Anche la successiva prassi legislativa “integrativo-correttiva” non ha del tutto dissipato i dubbi interpretativi sollevati dal codice etico, non riuscendo di fatto ad eliminare le ambiguità proprie del modello di raccordo tra norma etica e norma deontologica; Il d. lgs. 80/1998, emanato in virtù della legge delega 59/1997 al fine di completare l’avviato percorso di privatizzazione della Pubblica Amministrazione , è di nuovo intervenuto sulla materia disciplinare. Da un lato ha introdotto, al comma 3 dell’art. 58 bis del d. lgs. 29/1993 , la norma secondo cui le Amministrazioni (e non più il Presidente del Consiglio dei Ministri) formulano all’ARAN i necessari indirizzi affinché i principi del codice “vengano coordinati con le previsioni contrattuali in materia di responsabilità disciplinare”, dall’altro, ha ribadito – peraltro con una formula molto più incisiva rispetto al dettato della previgente disposizione legislativa  – la riserva di competenza in capo alle parti contrattuali in materia di infrazioni disciplinari, mantenendo tuttavia la funzione del codice di condotta di definire i doveri del dipendente.
A fronte di un dato normativo alquanto incerto e contraddittorio, non superato nemmeno dal più recente codice deontologico dei pubblici dipendenti emanato dal Governo nel 2000  e dal successivo d. lgs. 165/2001 , la dottrina prevalente è riuscita a risolvere l’apparente antinomia tra le due fonti riconoscendo alla contrattazione collettiva un ruolo essenziale nel determinare, in via definitiva, il rapporto tra norma deontologica e norma disciplinare, nonché la misura del contributo della prima nella regolamentazione del rapporto di lavoro.
Muovendo dalla premessa secondo cui il codice etico non può invadere la sfera disciplinare , l’unica via, affinché le norme di condotta siano dotate di efficacia vincolante, è rappresentata dal recepimento nel contratto collettivo, operazione che consente alla norma disciplinare contrattuale di filtrare  la regola etica proveniente da fonte unilaterale e allo stesso tempo di veicolarne gli effetti all’interno del rapporto privato di lavoro.
Dunque, pur continuando a rimanere estremamente labile e indefinito il confine tra valenza etica e obbligatorietà giuridica di una previsione, rimane ferma la necessaria mediazione della clausola contrattuale affinché la norma di comportamento possa varcare la soglia della dimensione deontologica ed avere implicazioni anche sul piano giuridico .

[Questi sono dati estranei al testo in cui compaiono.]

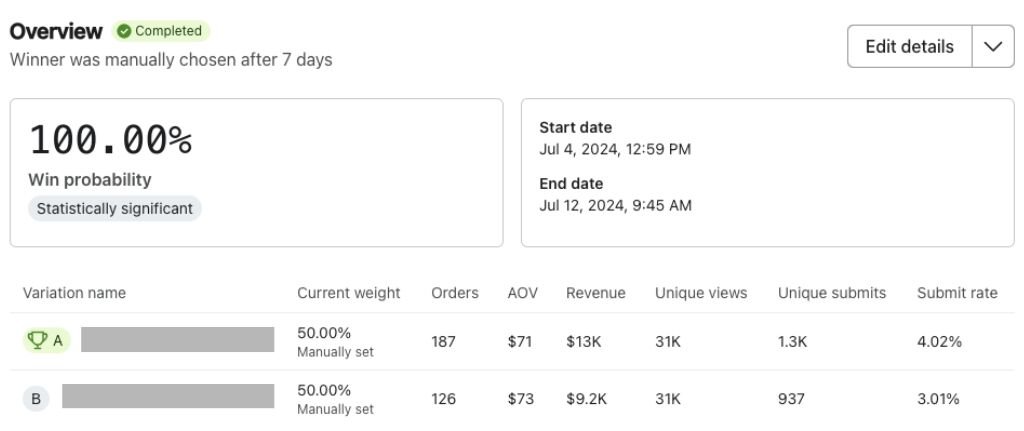Click the green Completed checkmark icon
1024x431 pixels.
pos(124,31)
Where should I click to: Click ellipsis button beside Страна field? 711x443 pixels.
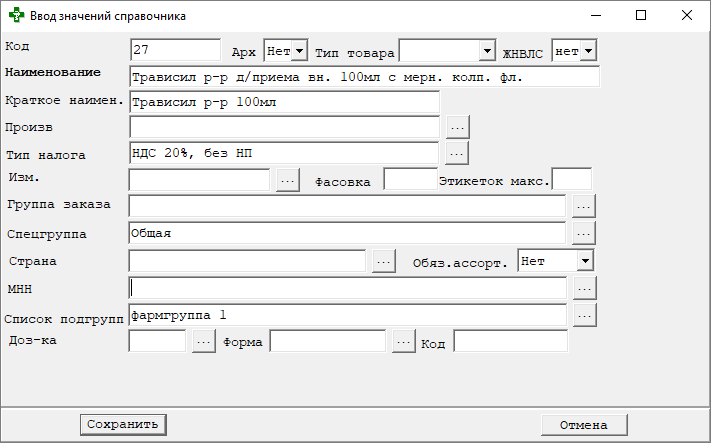(x=384, y=261)
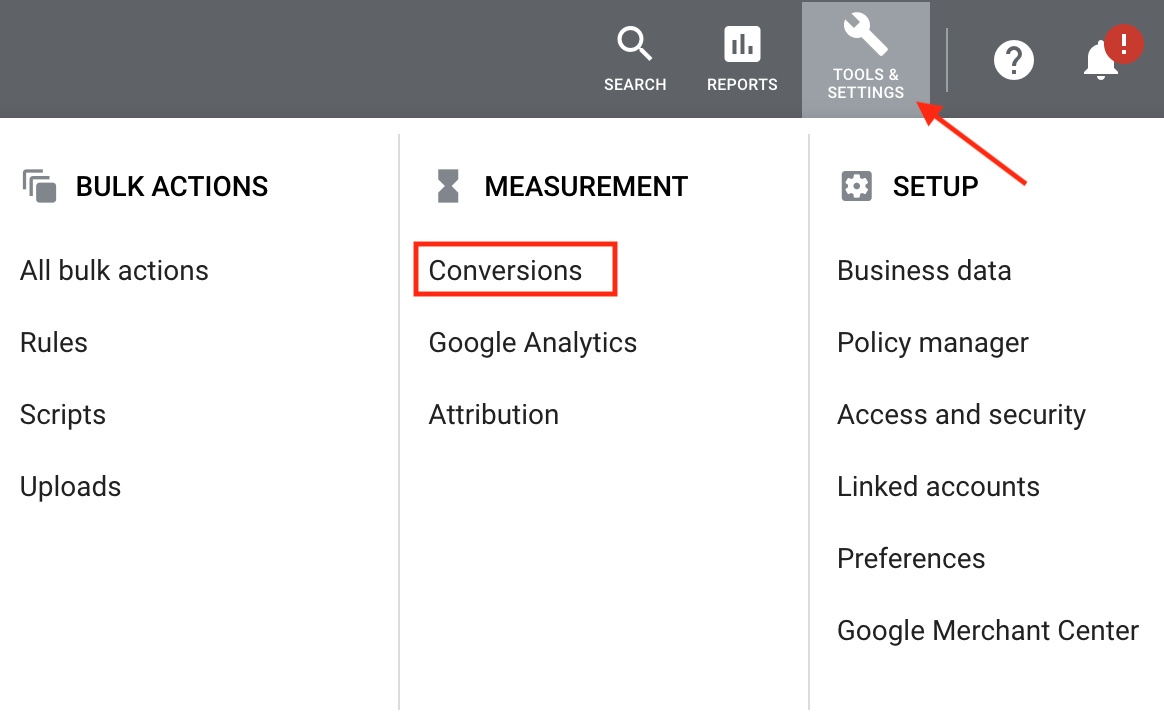Open Google Merchant Center
The image size is (1164, 718).
(987, 631)
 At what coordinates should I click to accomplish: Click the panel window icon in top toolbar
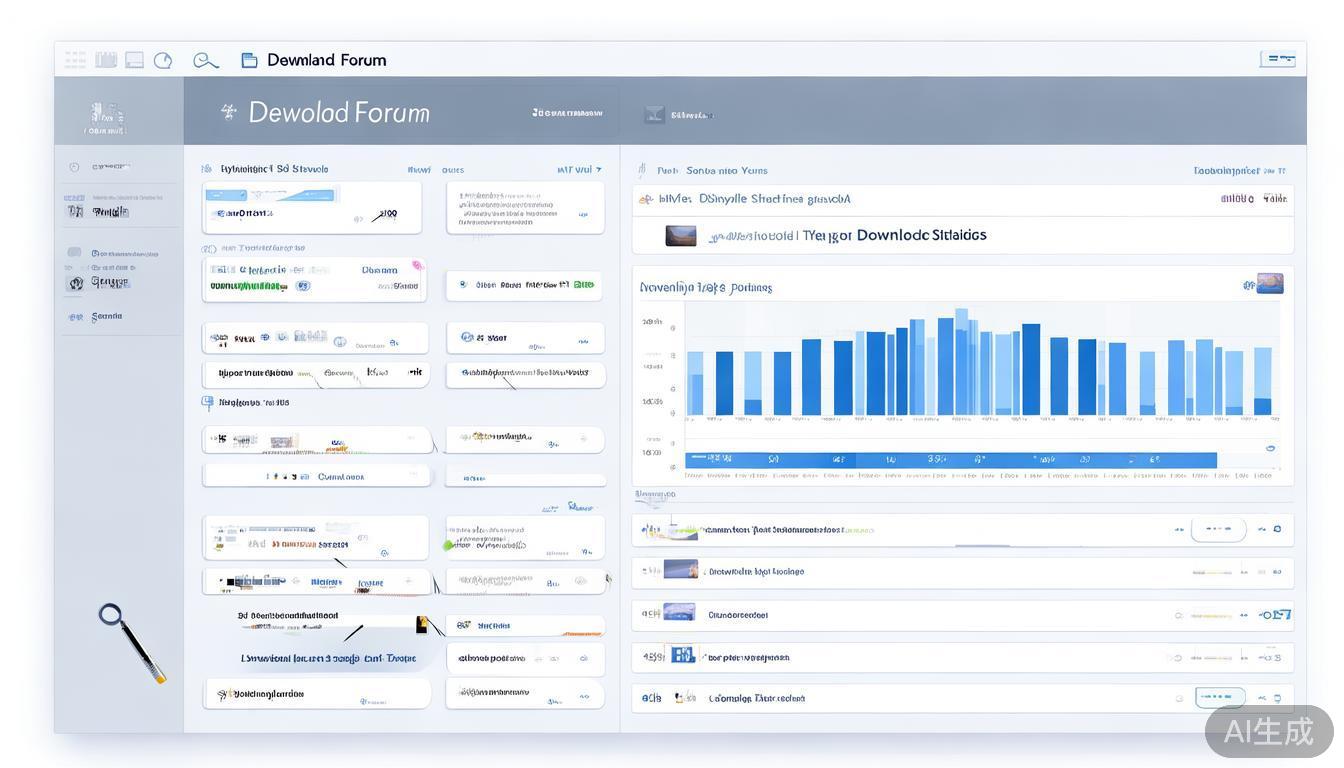134,60
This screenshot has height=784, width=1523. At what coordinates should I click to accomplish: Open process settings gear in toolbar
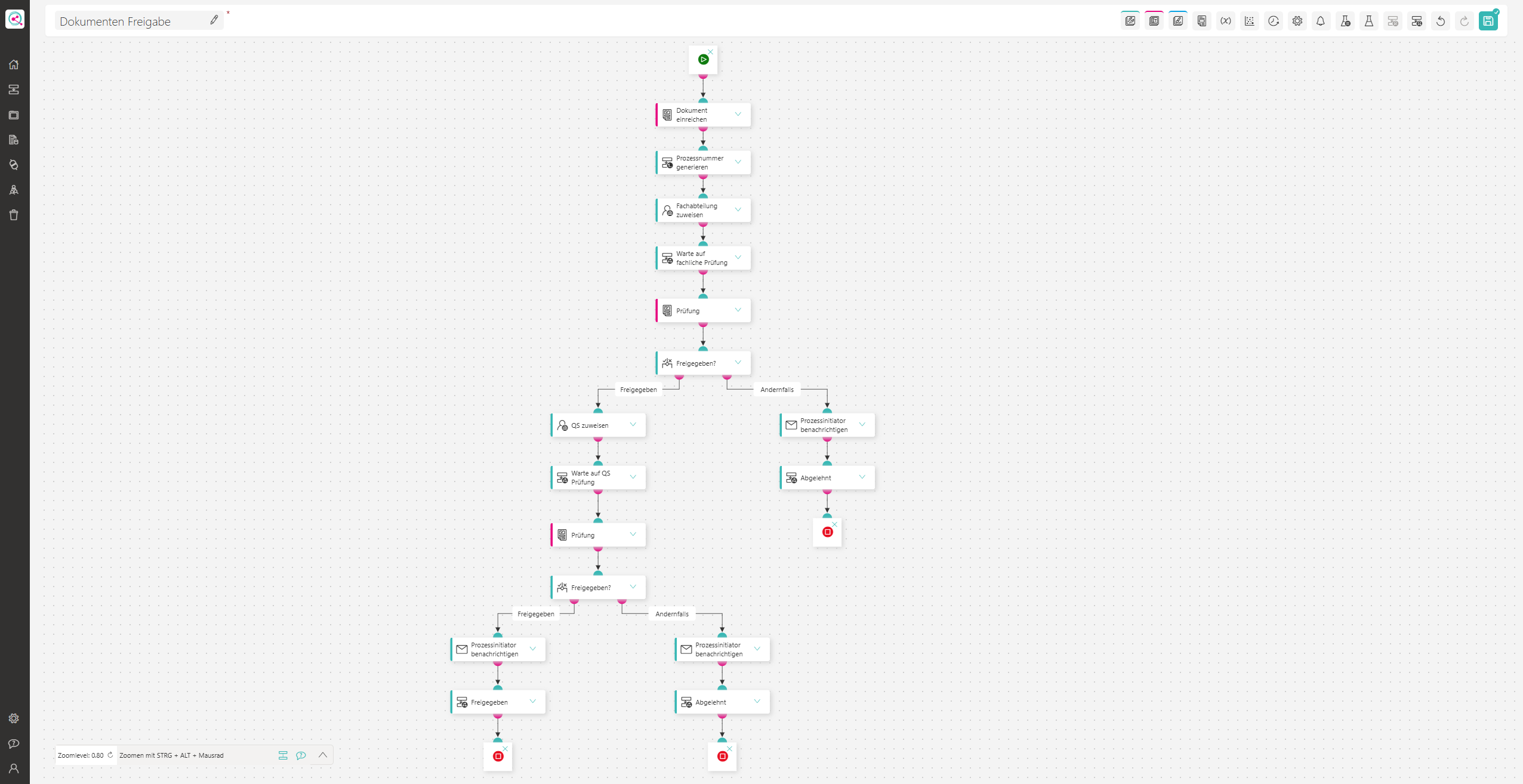[1297, 21]
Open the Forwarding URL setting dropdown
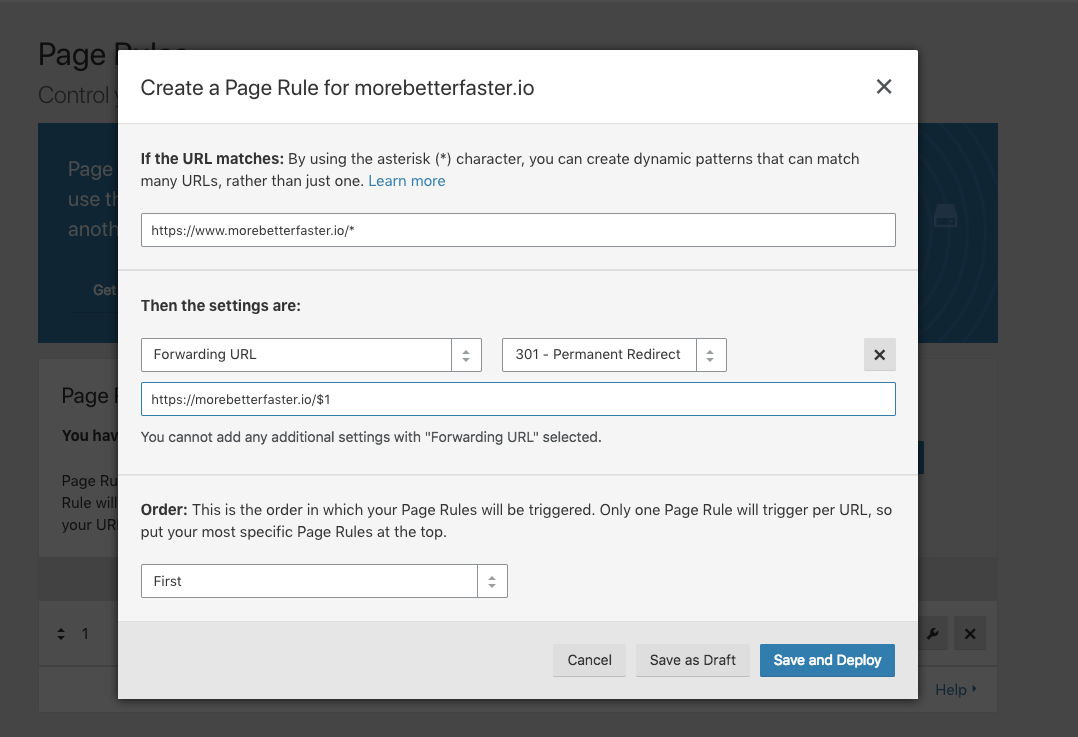 tap(311, 355)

In definitiva, solo il recepimento delle norme del codice nei contratti collettivi consente alla norma di condotta di esplicare diretta efficacia vincolante nel rapporto di lavoro .

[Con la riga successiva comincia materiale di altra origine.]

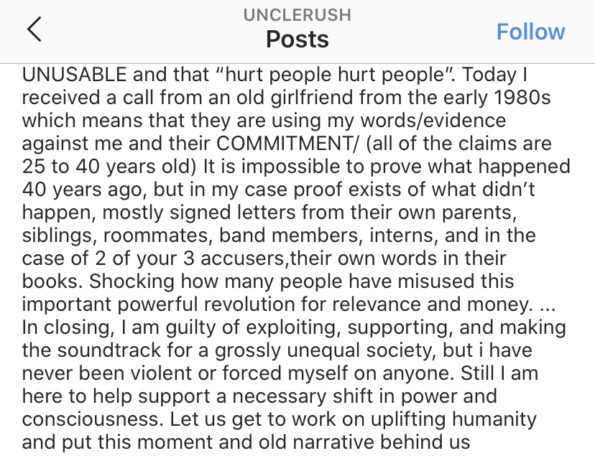Tap the line starting "25 to 40 years old"
Screen dimensions: 595x466
click(296, 167)
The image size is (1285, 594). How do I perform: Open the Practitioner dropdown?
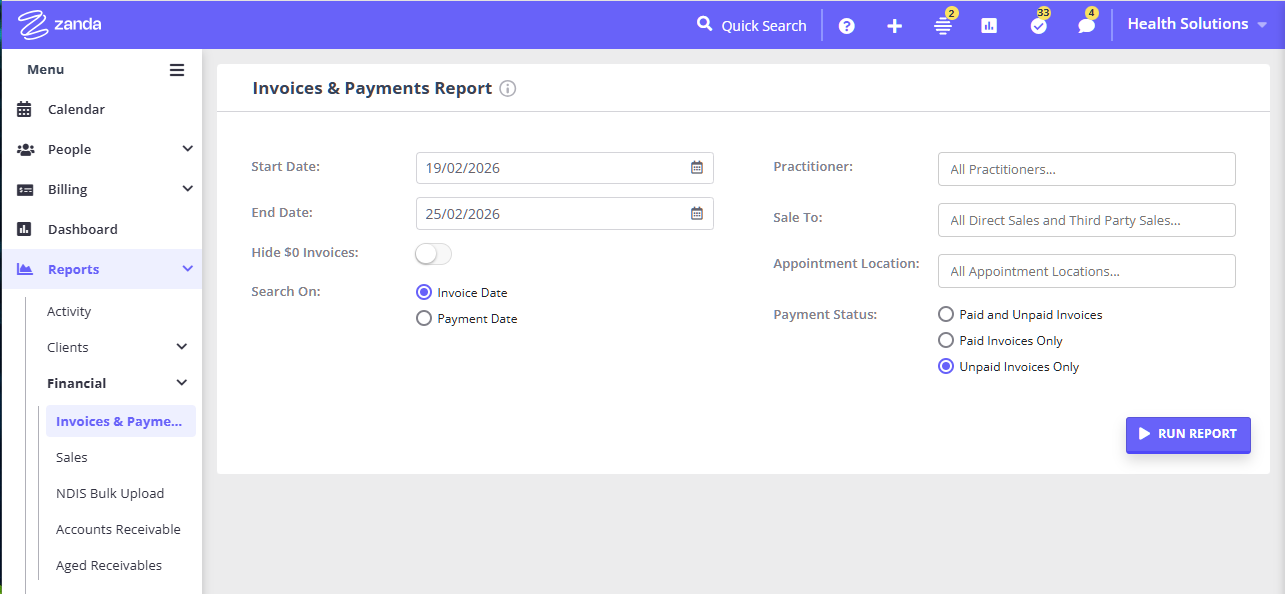(x=1086, y=169)

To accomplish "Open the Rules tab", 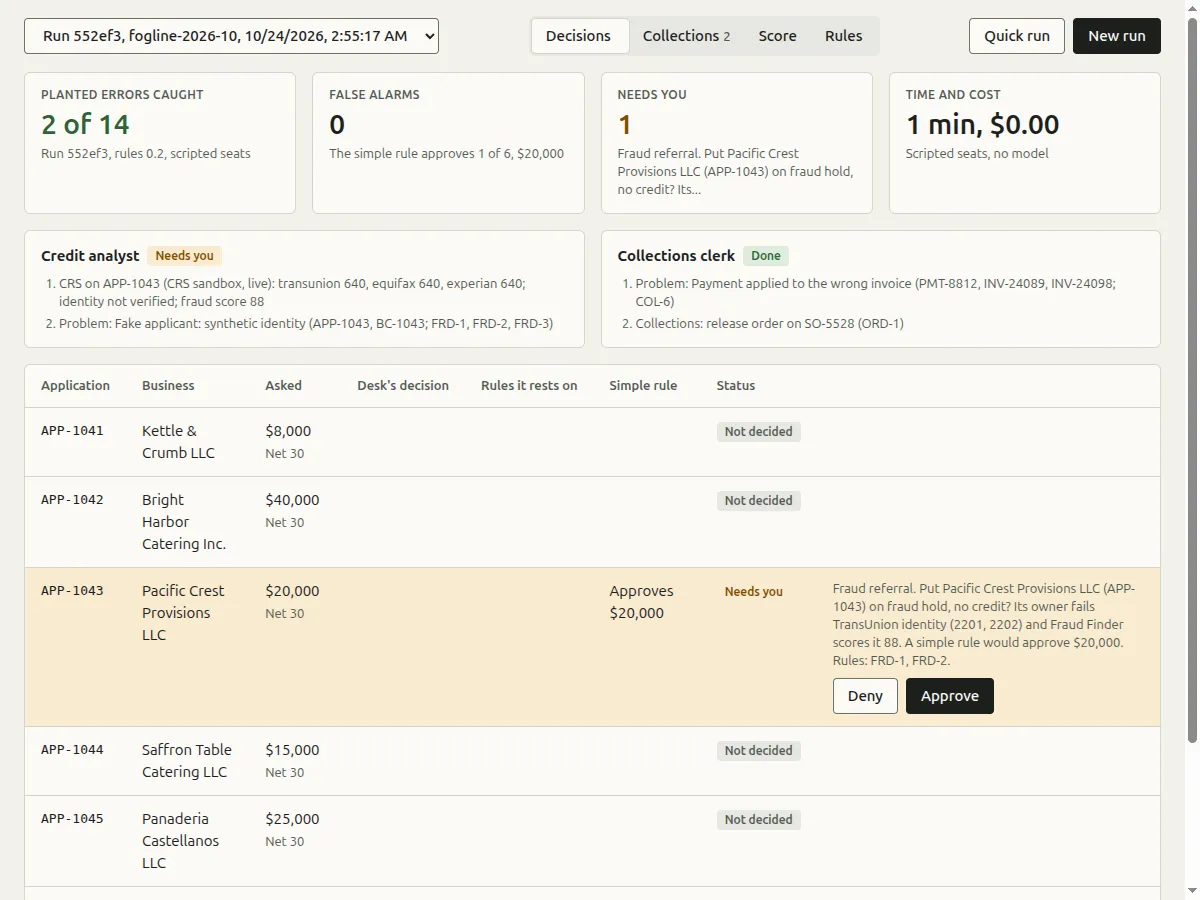I will click(843, 36).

Se c’è chi intravede dunque nel codice deontologico la convivenza di un’anima etica e di un’anima disciplinare , sollevando il problema della natura giuridica del documento, occorre, tuttavia, sottolineare che la seconda è destinata a rimanere sullo sfondo se non richiamata espressamente da una apposita norma (disciplinare appunto), la cui forza vincolante deriva dall’essere prodotta da una fonte collettiva e negoziata.

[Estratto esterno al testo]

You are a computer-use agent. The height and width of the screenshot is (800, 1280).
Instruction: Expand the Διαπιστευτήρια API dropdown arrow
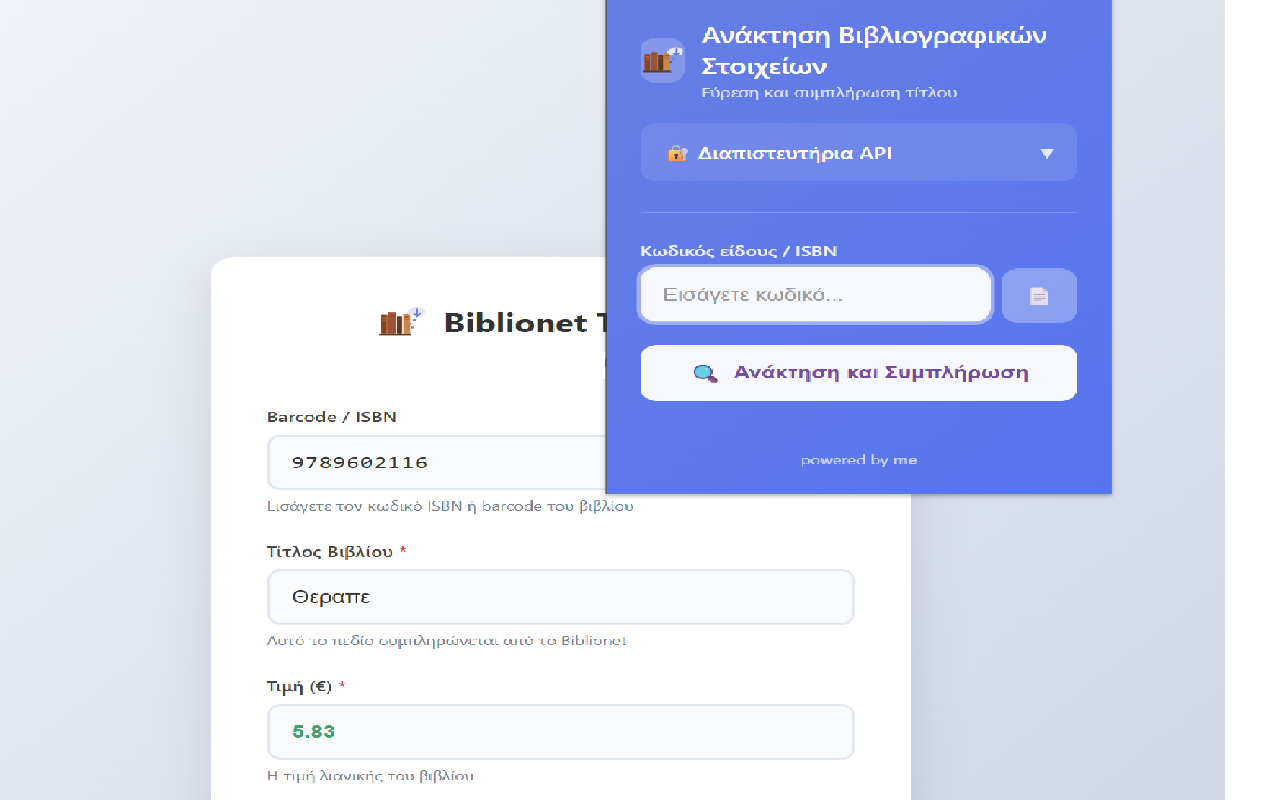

Non è ravvisabile, in altre parole, nel codice, uno strumento di ingerenza nella gestione, secondo norme privatistiche, del rapporto di lavoro con l’Amministrazione; lo scopo di tale documento consiste nel fornire alla determinazione privata l’opportunità di cogliere nelle proprie norme quei valori che appaiono funzionali alla positivizzazione degli obblighi del lavoratore e dei conseguenti comportamenti illeciti e che, pertanto, saranno trasfusi in clausole contrattuali .
Mancando nell’attuale quadro normativo complessivo del lavoro pubblico un legittimo spazio per una vincolatività giuridica delle norme etiche, il codice deontologico può svolgere molteplici funzioni, anche di assoluta rilevanza, ma tutte caratterizzate dall’essere integrative, complementari e strumentali rispetto alla predisposizione e applicazione di altre norme, queste sì assolutamente cogenti.
Nondimeno, tutto ciò non vuol dire che la norma etica sia totalmente priva di implicazioni nell’area disciplinare, e più in generale nella sfera giuridica del lavoratore .
Trattandosi di un documento giuridico non vincolante, ma chiamato a delineare un quadro di principi nell’ambito del quale sono individuabili quei comportamenti funzionali ai valori della imparzialità, legalità ed efficienza che fondano l’azione e la dimensione ontologica della Pubblica Amministrazione (art. 1), il codice rappresenta, in primo luogo, un orientamento per il lavoratore, un modello di condotta esemplificativo del corretto svolgimento di funzioni pubbliche .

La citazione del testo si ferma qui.